|| 要旨トップ | 目次 |||日本生態学会第61回全国大会 (2014年3月、広島) 講演要旨
一般講演（ポスター発表） PA3-084 (Poster presentation)
The environmental DNA (eDNA) technique is expected to become a powerful tool for estimating the distribution and biomass of aquatic vertebrates. However, basic information on eDNA release rates is lacking. Here, we examined the effect of fish size on eDNA release velocity using bluegill sunfish. The eDNA concentration reached equilibrium 2 days after the fish introduction to the containers, and the eDNA release velocity was 3–4 times higher in the adult (30–75 g) than in the juvenile group (0.5–2.0 g). However, the eDNA release velocity per fish body weight was slightly higher in the juvenile than the adult group, probably because of the size effect on metabolism.
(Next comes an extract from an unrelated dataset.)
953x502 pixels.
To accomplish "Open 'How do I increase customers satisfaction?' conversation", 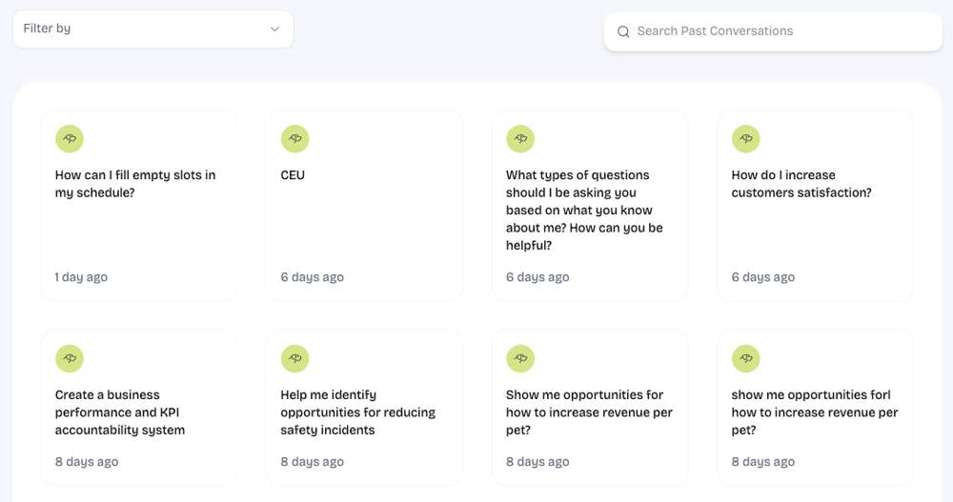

The positive relationship between fish size and eDNA release suggested the possibility of biomass estimation using eDNA techniques. However, quantitative eDNA data should be carefully interpreted to avoid overestimating the population biomass dominated by juveniles, because the size composition of the focal population is often variable and unseen in the field. Decomposition rates of eDNA, calculated by curve fitting of the time-dependent change in eDNA concentrations after fish elimination, were 5–16% per hour. This suggests that quantitative eDNA data should be corrected using a decomposition curve attained in the target field.